The eloquent Mr. Bouchier was in Sag Harbor on Friday at Canio’s Books, and as a writer I’m feeling particularly inspired by his presence.
So what exactly is a book reading at Canio’s Books in Sag Harbor? Why do we as acrimonious beings in this society of antipathy and dissemblance partake in this seemingly ancient tradition of sitting before a person and listening to them read words from a book they have transcribed, on perhaps a fresh piece of parchment, something as simple as a haiku poem from an ebullient napkin. The word, the spoken word from the lips of men, is as ancient as dither from the sun into the shadows of the world.

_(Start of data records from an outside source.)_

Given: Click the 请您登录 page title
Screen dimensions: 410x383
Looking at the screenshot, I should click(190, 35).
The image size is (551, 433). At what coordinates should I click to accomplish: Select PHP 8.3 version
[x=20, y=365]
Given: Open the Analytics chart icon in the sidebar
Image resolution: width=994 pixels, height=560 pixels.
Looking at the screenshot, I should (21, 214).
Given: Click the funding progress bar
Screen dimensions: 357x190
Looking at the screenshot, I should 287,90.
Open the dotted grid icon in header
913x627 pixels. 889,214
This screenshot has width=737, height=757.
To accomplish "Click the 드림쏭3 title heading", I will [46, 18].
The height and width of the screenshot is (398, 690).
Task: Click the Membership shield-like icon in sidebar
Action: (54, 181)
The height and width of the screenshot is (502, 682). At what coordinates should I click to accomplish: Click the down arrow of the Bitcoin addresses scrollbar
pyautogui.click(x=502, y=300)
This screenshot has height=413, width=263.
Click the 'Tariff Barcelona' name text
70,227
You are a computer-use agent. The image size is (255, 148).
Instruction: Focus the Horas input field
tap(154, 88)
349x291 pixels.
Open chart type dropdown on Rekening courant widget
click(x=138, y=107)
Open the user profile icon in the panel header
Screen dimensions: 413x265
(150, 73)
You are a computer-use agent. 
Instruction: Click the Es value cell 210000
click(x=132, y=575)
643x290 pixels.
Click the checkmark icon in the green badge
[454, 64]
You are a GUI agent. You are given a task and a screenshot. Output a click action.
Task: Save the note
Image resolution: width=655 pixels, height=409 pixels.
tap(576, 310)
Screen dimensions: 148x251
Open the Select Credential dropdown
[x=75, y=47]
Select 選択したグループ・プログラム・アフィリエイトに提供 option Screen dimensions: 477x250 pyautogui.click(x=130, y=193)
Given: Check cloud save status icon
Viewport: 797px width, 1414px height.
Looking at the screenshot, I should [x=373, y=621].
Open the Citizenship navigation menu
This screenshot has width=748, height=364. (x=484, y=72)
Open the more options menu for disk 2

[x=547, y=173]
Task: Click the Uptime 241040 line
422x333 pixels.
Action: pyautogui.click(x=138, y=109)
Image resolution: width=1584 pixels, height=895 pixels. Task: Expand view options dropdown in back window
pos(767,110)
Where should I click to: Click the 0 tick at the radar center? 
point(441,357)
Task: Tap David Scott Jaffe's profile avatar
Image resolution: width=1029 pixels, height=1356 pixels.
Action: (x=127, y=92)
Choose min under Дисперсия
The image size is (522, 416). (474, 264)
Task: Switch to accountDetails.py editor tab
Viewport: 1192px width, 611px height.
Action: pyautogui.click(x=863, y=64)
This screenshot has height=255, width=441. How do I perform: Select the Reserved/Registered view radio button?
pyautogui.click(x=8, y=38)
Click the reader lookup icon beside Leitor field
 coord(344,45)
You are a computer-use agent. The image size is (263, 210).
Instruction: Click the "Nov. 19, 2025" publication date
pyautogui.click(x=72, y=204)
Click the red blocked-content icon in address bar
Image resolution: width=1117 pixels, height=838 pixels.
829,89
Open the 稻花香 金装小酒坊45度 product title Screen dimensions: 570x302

Do other animals partake in such an activity? Perhaps a wild group of Tasmanian Devils off the efferent coast of the Zimbabwean jungles get together in secret to listen to one prominent devil read about his forays into the forest to find food, or perhaps, better yet, his forays of finding a lover. Or do dolphins, considerably the most grandiloquence of intelligent creatures, listen to an author speak inside the great library that is the florid ocean, an ocean of clicks and squeaks and poetry? Will one day the great explorers of the deep, implacable ocean discover a pair of sea horses frolicking about, reading an impudent story from an essay about the inimical existence of life underwater? Perhaps our intransigent consciousness cannot even process these great lyricists that our animal relatives speak to each other while reading from books bound to a language that only they understand, or may I make a joke, that the Chinese only understand.
Perhaps not.
But what I will say about the languid world of book reading at the local bookstore inside of our American society is that it is very much the society juxtaposed against a canvas of intellect and a gritty spirit, for which we all must be thankful. If it wasn’t for this society of readers, those who thirst for knowledge and have a strong desire of mawkish parsimony that brings them on a quest through a river of words, rhymes and ideas, stirring their minds into a soup of pathos that only the great Greek Gods of Zeus and Athena could possibly dream of understanding, are we able to truly enjoy the small town pleasure, truly, the simple pleasure, of attending and participating in a book reading.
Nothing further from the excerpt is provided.